In France, more than anywhere else in Europe, the history and memory of fascism is bound up with the history and memory of empire. As escalating corruption scandals raise the specter of a far-right victory in the French presidential elections scheduled for May, recognizing these ties is increasingly urgent. The colonial past, especially in Algeria, has figured prominently in the campaign and continues to shape both French fascism and efforts to contain it.

The roots of contemporary French fascism lie in the colonies.1 The Algerian War of Independence (1954-62) spurred the revival ofthe far right from its postwar disgrace and gave birth to the leading far-right party, the National Front (FN). As a young man, the FN’s founder and long-time leader, Jean-Marie Le Pen, volunteered to fight against decolonization in both Indochina and Algeria. The same desire to preserve the French empire and overcome the spirit of “defeatism”—a reference to France’s defeat by the Germans in 1940 and then by the Viet Minh in 1954—inspired his first forays into politics. In the last years of the Algerian War, he founded the National Fighting Front and the National Front for French Algeria, both devoted to thwarting Algerian independence. After the war, Le Pen headed up the 1965 presidential campaign of Jean Louis Tixier Vignancourt, a far-right supporter of Vichy leader Marshal Philippe Pétain and pro-French-Algeria militant. The FN itself, founded in 1972, united a disparate collection of like-minded groups dominated by Pétainists and opponents of decolonization.

What to do.
Return, word for word, the stretch of the passage on French fascism and empire from "In France, more" through "to contain it.".

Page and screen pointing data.
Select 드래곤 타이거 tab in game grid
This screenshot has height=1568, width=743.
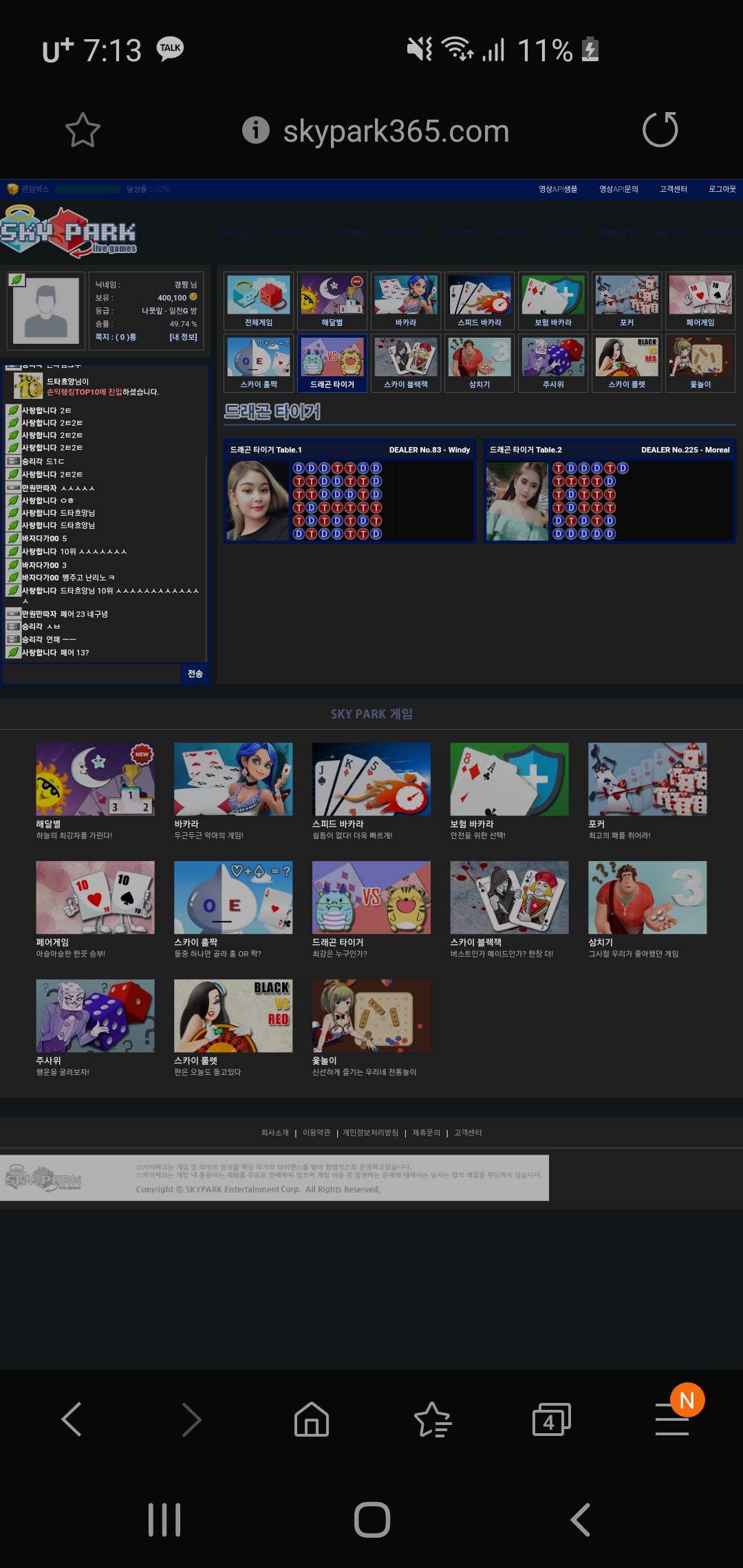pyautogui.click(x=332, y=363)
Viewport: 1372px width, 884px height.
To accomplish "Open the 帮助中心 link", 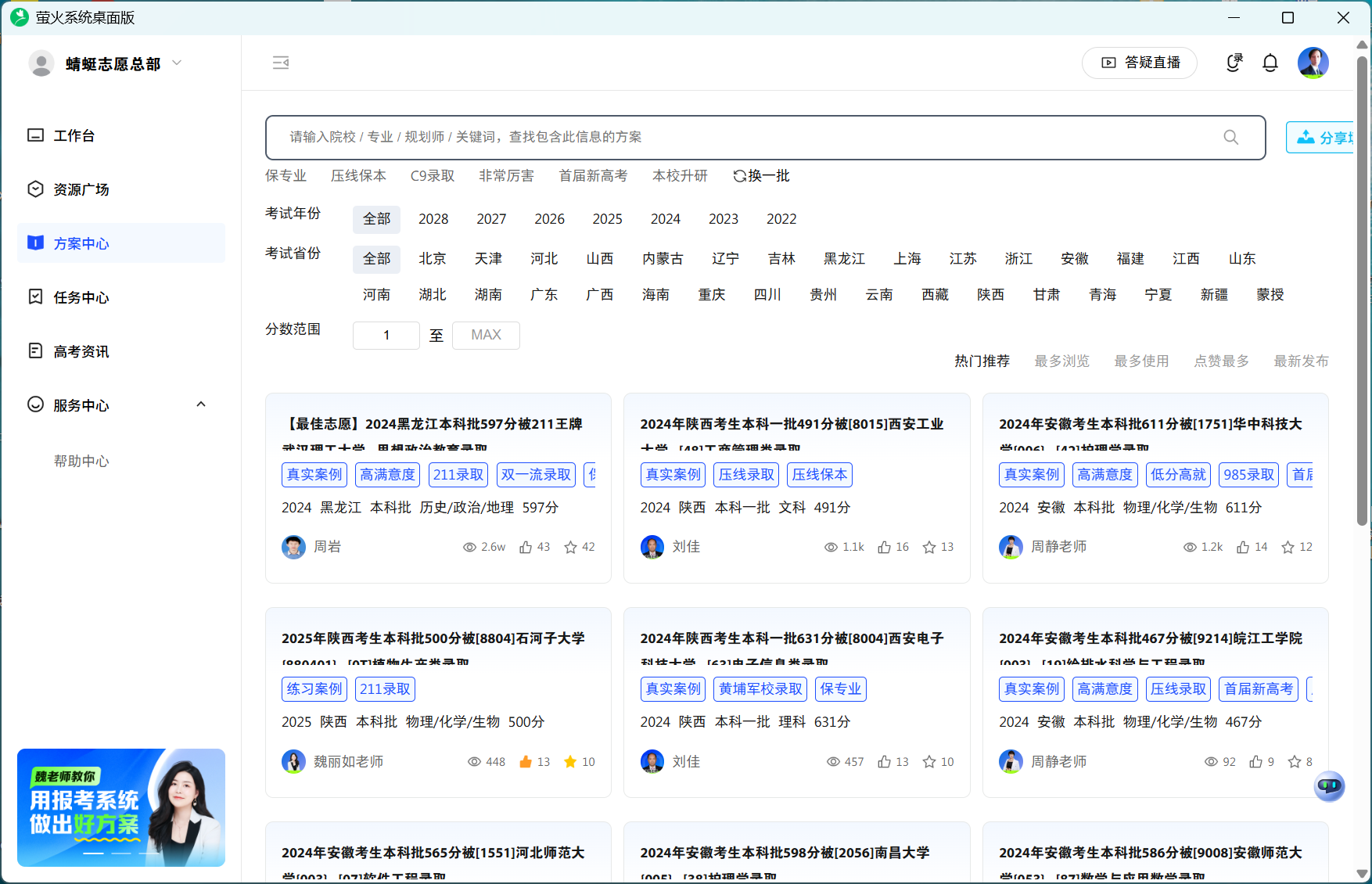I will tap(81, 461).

Exercise solution.
In France, more than anywhere else in Europe, the history and memory of fascism is bound up with the history and memory of empire. As escalating corruption scandals raise the specter of a far-right victory in the French presidential elections scheduled for May, recognizing these ties is increasingly urgent. The colonial past, especially in Algeria, has figured prominently in the campaign and continues to shape both French fascism and efforts to contain it.